# NW Meet and Greet 2010



## Sam22 (Jan 22, 2003)

Hmmm... yeah the list is kinda small.... I can only think 6 or 7 yes' so far.


----------



## Abel (Feb 14, 2003)

I'm def in if it's in Jan. I'm only 2 minutes from the Hof. I'm leaving the area Sunday morning.


----------



## Bucktail Butch (Jan 5, 2003)

Sam, why don't we shoot for the second (the 11th) or third (the 18th)Tuesday in January (half price nite is always nice) in January and we should be able to get the back room, what with the holidays being done and all. Also, it will give more guys time to make arrangements to be there. Just a suggestion, not meaning to hijack your idea.


----------



## SpartanAngler (Mar 11, 2003)

im down for anything just let me know when to be there.


----------



## Sam22 (Jan 22, 2003)

I think we should probably wait until January. I hope everyone gets the info before wednesday. Last time we had tons more interest... I will call the Hofbrau today, and try to set them down easy. 

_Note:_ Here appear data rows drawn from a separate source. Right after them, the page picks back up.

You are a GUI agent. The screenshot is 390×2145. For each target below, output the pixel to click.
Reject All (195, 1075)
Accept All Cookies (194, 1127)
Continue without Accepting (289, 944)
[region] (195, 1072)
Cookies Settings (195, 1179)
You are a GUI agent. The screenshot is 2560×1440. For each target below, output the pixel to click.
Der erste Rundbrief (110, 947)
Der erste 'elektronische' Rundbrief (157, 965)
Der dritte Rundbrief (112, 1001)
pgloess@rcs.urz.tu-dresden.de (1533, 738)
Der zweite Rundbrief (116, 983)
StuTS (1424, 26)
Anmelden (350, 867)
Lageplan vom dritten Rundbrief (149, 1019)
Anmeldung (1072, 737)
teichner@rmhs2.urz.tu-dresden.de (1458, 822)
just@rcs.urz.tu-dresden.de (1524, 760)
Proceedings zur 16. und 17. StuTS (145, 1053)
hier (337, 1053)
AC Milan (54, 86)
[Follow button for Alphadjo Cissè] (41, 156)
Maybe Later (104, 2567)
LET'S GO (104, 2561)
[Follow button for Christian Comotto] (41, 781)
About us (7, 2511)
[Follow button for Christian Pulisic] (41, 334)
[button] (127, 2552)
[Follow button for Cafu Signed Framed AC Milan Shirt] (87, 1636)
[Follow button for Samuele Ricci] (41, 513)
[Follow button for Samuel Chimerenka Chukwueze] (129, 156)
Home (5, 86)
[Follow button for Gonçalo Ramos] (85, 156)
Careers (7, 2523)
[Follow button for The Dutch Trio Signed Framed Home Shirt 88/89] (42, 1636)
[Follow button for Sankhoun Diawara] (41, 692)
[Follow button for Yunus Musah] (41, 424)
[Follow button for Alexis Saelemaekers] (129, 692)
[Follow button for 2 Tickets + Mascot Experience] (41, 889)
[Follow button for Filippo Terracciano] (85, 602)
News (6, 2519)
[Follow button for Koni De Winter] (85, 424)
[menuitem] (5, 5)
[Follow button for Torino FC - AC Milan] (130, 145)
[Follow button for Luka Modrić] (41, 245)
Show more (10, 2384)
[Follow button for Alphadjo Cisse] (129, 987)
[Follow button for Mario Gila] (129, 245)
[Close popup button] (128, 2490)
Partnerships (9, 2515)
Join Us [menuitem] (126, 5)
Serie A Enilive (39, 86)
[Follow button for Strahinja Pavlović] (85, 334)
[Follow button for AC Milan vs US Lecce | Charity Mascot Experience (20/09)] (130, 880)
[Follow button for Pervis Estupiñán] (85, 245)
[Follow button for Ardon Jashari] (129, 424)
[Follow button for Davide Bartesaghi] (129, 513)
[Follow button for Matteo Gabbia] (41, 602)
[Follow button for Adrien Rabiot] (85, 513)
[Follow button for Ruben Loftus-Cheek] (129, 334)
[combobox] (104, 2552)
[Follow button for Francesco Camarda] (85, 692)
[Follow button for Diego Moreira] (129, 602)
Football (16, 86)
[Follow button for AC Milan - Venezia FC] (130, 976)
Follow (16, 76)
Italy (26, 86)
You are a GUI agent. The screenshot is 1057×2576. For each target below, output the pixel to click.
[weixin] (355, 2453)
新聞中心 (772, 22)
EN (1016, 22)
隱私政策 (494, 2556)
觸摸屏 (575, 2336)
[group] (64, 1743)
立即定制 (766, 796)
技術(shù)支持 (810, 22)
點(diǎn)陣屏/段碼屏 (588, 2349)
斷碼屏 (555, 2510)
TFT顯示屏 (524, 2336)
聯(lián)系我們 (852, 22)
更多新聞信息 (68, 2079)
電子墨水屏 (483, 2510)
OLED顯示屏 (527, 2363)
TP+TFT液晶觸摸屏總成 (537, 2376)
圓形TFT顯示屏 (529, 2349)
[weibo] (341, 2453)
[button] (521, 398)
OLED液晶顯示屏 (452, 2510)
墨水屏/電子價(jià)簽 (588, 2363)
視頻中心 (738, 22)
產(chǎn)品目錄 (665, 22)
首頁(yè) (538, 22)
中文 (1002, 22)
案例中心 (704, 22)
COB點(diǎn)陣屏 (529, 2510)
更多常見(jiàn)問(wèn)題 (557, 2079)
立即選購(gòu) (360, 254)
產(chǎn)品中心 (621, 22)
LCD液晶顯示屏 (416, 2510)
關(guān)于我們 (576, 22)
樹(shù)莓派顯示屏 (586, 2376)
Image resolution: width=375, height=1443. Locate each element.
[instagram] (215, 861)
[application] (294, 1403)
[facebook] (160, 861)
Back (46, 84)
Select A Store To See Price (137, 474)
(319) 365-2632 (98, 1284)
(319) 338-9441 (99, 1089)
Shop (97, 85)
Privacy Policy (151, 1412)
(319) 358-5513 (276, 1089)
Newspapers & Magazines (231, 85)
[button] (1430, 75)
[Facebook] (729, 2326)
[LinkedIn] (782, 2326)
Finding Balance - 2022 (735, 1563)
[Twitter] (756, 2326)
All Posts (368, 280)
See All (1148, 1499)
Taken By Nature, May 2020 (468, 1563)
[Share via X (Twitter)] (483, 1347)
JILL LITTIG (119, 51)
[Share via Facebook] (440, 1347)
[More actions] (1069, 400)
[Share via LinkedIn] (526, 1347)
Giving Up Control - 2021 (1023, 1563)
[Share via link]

SO we all agree? the second or third tuesday in january? I will check to see if I am free, I am busy every other tuesday in the winter so I will check.


----------



## Sam22 (Jan 22, 2003)

I canceled the reservation that was for this week, let's rally and get it together for january!


----------



## outfishin_ (Jul 28, 2004)

Sounds good..


----------



## cadillacjethro (Mar 21, 2007)

If you're going to meet the second or third Tuesday in January count me in.


----------



## JimP (Feb 8, 2002)

cadillacjethro said:


> If you're going to meet the second or third Tuesday in January count me in.


Ditto here.


----------



## Huffy (Jan 19, 2009)

Please let me know what date and time this gets set for, as I would like to attend and meet everyone.


----------



## UBDSLO1 (Feb 23, 2004)

I'm in, I'll keep an eye on this thread!


----------



## JimP (Feb 8, 2002)

Bump, any news?


----------



## SpartanAngler (Mar 11, 2003)

Has there been a solid date set up? Next Tuesday?? The following Tuesday??


----------



## UBDSLO1 (Feb 23, 2004)

yeah, what's the latest???


----------



## Sam22 (Jan 22, 2003)

Gosh I really have dropped the ball, you can all verbally flog me. Would someone else take this over? It's winter now, we are all slow, should be easy to find the time. Maybe Noah? or Milt or someone will take the initiative? My problem is I am traveling on a fairly irregular schedule, so for me to pick a day that I can be there will be tough. Set a day, rally the troops and I will do my best. I was thinking it would be a neat idea to ask Steve or whomever to send a box of MS items that we could sell at the event, I'd probably buy a hat or something.


I do sincerely apologize for letting the time slip away, once the holiday came I guess I lost track for a bit there.


----------



## steelhead-hunter (Apr 15, 2007)

did this meet and greet take place yet if not i would love to come again. just always forget to check this section of the forums. to much time in ice fishing and fly tying forums i guess.


----------